My thoughts snagged on what the crone had said—that ultimately, Queen Mab was in control of everything happening here. But what was I supposed to do with that knowledge? And who knew if it was even accurate? All I could do was keep moving forward.

I moved east across the castle’s surface, avoiding the windows.

When I glanced down at the earth far below, my heart skipped a beat. Holy shit, I was high up. Dizziness blurred my thoughts. The old crone had been right. If I didn’t get water soon, this would all be over.

Midnight vines carried me across the castle’s face, moving me lower toward the floor with the shattered windows. Beneath me, some of the armored guards still dangled from the wreckage.

They kicked in the air, flailing and screaming. I aimed for an opening as far as possible from the trapped soldiers. The vines lowered me down, then lifted me in through the shattered window. My shoes crunched on the glass, and I broke into a run.

I stumbled through the halls toward the throne room with a rising sense of dread spreading through me like poison.

Because—gods, I wasn’t sure if I wanted to do it. I wasn’t sure if I could handle seeing him dead. The horror of it all might shatter what was left of my fragmented mind, and I was already turning into a monster.

And yet…there was that feeling again, that his presence was here, the raw, masculine power of the Seelie king. I kept thinking I could smell him, that I couldn’t leave here without him …

My nostrils flared as the scent was gone again, replaced by a sharp sense of loss.

And something else now, a sharpness in my belly. The scent of cooking vegetables and the pungent smell of coal curled through the vaulted corridors. When I breathed in, I smelled food. Something else, too. Burning coal, melting steel. But it was the food I needed.

As I rounded a corner, moonlight slanted in through shattered windows. Flame-colored plants climbed cobalt walls, and a few burning cinders floated through the air. My legs were shaking uncontrollably. The crone had been right. I was absolutely desperate for water, and I wasn’t sure I could make it through the rest of this castle without it. I’d never make it back to Faerie with Torin’s body unless I drank. If only I could feast off light itself as the tree did.

I followed the scent of food until I arrived at a kitchen. It was the size of the throne room, and I peered around the corner.
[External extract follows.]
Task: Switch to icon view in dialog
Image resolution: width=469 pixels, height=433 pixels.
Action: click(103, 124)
I spotted a great hearth, eight feet high and made of the same bluish stones. A black metal pot bubbled in the center of the hearth, a cauldron of sorts that emitted the most delicious scent. I didn’t feel a normal sense of hunger anymore, but rather an incandescent survival instinct that screamed at me. I would collapse soon without food and water.
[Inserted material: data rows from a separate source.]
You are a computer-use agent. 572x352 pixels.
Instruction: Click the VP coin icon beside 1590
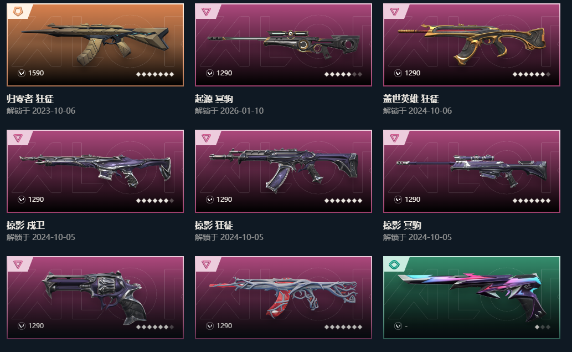pos(22,73)
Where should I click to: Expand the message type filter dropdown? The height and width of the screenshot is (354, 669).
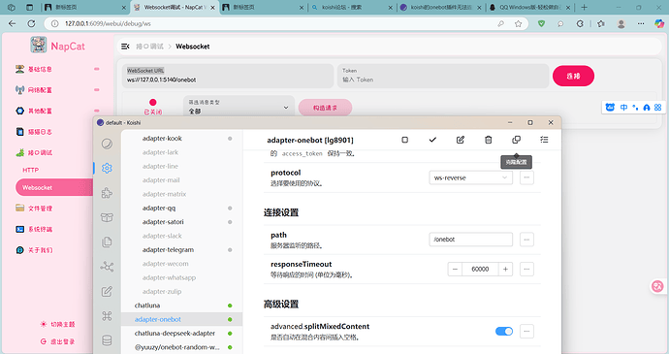click(239, 107)
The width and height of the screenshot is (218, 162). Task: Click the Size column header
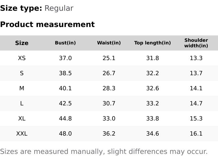pos(22,43)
Unfortunately, though the rest of the castle had emptied out, the kitchen was bustling with servants, all of them dressed in aprons and white caps. Cooks were chopping vegetables, hurrying around with sacks of flour. My gaze snagged on a pile of carrots that I very much wanted to snatch, but a large man with a wheelbarrow was ambling closer to me.

I darted back into the hallway and waited until he emerged, pulling the wheelbarrow behind him.
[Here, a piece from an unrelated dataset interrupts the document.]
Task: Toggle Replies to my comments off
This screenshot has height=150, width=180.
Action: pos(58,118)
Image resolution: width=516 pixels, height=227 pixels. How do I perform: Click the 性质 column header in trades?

He froze as his eyes took in the bloodstains on my dress, but thorny blue tendrils were already around his throat, silencing him. His wheelbarrow slammed to the ground, and I snatched a steaming piece of bread, so hot it burned my fingers. With my other free hand, I grabbed a pitcher of water from inside the doorway, and I was off again, searching for a quiet place to eat and drink, clinging to my new treasure like some kind of raggedy scavenger bird. Behind me, the vines slid together across the hall, shielding me.

I didn’t stop moving until I found an open archway in what looked like an empty temple. Near the entrance, I found a dark alcove overgrown with plant life. I nestled down in the corner and peered out into the temple to make sure no one was around.

On the far side of the flagstones stood an altar with a fireplace in the center, flanked by columns. A temple to the ash goddess, maybe, spitting burning cinders into the air. Gleaming swords jutted from the arched rock above the flames. From the smoldering forge, smoke curled.